This particular task relies on the case of Australian Securities and Investments Commission v Mariner Corporation Limited (2015) FCA 589. It deals with fault of the directors in terms of contravention of duty to take care and being diligent in their decision making.
1) In the present case the application put up by ASIC was dismissed by Justice Beach from the Federal Court. The application was that the directors of the Mariner Corporation had breached their duty of acting in a diligent manner and acting with due care (Clark and Babson, 2011). This contravened the provisions of section 180(1) of the Corporations Act. The allegation was that the defaulter company decided in a reckless manner by announcing that they would take over Austock without having sources of finance. However the judge opined that all the directors had complied with mentioned elements of the business judgement rule propounded in section 180 (2) and this exonerated them from the allegation (Klettner et al., 2010).
2) From the evidence received, Justice Beach came to the conclusion that directors of the Mariner Corporation did not act in a reckless manner. He had set a structure based on which the aspects of section 180 of the Corporations Act 2001 could be analysed. Thus he identified certain factors on the basis of which duty would depend. This is for taking into consideration of the fact whether the directors of Mariners Corporation had exercised their duty to act with reasonable care and diligence (Marshall and Ramsay, 2012). The factors included the circumstances of Mariners Corporation which included aspects like its size and nature of business. It also takes into consideration aspects like volume of sales and nature of products and services offered by them. It takes into consideration the provisions mentioned in their Constitution. It also takes into account details and composition of the board of directors of the company. Other factors include the position and responsibilities of the directors. Factors like skills and experience of the directors are also of significance. The terms and conditions on the basis of which the directors have assumed the role of a director is also of importance. Another important factor lies in how the roles and responsibilities of the company have been distributed among the directors and the employers (Nicholson and Newton, 2010). Factors like information sharing, reporting and other requirements are also of relevance. Finally relevant legislations and situations are pivotal for the analysis of the legal provision. All these aspects have to be considered according to Justice Beach for the analysing director’s duties.
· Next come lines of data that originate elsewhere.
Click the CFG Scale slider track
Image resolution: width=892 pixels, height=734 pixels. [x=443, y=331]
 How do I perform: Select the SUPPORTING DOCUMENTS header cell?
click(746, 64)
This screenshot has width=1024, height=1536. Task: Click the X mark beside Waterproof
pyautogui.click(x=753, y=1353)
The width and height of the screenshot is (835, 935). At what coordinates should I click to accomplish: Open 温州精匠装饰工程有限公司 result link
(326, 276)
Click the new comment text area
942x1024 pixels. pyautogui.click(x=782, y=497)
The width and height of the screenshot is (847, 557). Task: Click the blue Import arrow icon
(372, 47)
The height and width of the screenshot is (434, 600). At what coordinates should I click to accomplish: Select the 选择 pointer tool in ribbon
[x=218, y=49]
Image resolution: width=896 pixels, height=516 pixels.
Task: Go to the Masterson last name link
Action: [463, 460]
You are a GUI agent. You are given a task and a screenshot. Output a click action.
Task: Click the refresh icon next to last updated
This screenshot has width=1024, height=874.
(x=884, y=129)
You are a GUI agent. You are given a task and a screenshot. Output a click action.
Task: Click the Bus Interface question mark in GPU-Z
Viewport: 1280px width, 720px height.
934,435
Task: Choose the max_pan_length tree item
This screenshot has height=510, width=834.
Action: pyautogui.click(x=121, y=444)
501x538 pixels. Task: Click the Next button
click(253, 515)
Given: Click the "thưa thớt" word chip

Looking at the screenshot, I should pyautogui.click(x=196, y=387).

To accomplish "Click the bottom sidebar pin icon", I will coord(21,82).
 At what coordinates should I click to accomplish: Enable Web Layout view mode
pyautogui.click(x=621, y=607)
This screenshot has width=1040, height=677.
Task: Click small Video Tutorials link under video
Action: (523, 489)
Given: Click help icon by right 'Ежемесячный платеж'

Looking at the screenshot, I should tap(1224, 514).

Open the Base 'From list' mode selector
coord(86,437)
3) When referring to entrepreneurial approach it refers to the risk taking ability of the directors. Justice Beach did not take into cognizance of the requirement of the directors to take an entrepreneurial approach. He has made notable observations pertaining to the liability of the directors with respect to taking risks (Ribstein, 2011). He has differentiated between ASIC and defendants in terms of the extent to which the directors have flouted section 180 due to the reason of contravention by the company of another legal provision of the same legislation. The duty contained under section 180 of the Act does not put a broad range of obligations on the directors with respect to ensuring that the matters of the company are carried out in a lawful manner. It should not be used as way to check the accessorial liabilities of the directors. The judge believes that it would be wrongful to say that if a director leads to the company breaching a provision of the Act, he has contravened section 180. These circumstances would not breach the section until actual loss is caused to the company due to the other breach or it was foreseeable that the conduct would act against the company’s interest or the interests of the creditors and shareholders of the company (Batrouney, 2016). Thus for an act or omission of the directors to be considered as a contravention of the section 180 it is important that foreseeable harm should be there.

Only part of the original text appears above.